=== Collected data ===
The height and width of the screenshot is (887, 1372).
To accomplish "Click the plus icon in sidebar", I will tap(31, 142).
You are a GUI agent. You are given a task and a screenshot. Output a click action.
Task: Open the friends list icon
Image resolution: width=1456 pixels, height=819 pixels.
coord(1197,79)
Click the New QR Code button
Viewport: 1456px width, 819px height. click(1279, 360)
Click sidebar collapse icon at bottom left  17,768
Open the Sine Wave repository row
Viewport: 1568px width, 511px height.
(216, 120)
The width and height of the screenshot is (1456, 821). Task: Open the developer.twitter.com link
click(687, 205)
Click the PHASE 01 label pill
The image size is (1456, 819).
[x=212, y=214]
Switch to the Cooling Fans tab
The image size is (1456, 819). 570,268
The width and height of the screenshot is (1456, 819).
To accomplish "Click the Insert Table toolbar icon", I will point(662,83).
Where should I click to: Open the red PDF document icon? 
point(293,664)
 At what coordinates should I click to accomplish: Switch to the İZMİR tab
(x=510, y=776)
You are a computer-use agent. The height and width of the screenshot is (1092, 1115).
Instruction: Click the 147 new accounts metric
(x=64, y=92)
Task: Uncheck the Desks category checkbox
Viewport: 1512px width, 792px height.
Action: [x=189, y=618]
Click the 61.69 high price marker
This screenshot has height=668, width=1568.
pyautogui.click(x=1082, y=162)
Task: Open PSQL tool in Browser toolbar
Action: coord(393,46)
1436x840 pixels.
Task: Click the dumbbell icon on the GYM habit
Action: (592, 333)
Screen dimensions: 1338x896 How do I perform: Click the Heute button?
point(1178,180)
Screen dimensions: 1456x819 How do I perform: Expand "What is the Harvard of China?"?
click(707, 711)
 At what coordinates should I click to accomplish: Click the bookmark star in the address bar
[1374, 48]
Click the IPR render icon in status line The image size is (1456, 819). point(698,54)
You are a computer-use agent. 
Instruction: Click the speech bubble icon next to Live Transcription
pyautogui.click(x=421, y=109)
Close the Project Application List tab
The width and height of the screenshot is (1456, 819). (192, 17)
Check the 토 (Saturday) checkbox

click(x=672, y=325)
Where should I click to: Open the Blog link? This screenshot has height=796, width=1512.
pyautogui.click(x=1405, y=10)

=== What needs to be done ===
For the word "agent", return every line of the records that holds it.

=== Answer section ===
You are a GUI agent. You are given a task and a screenshot. Output a click action.
You are a computer-use agent. The height and width of the screenshot is (1092, 1115).
You are a computer-use agent. 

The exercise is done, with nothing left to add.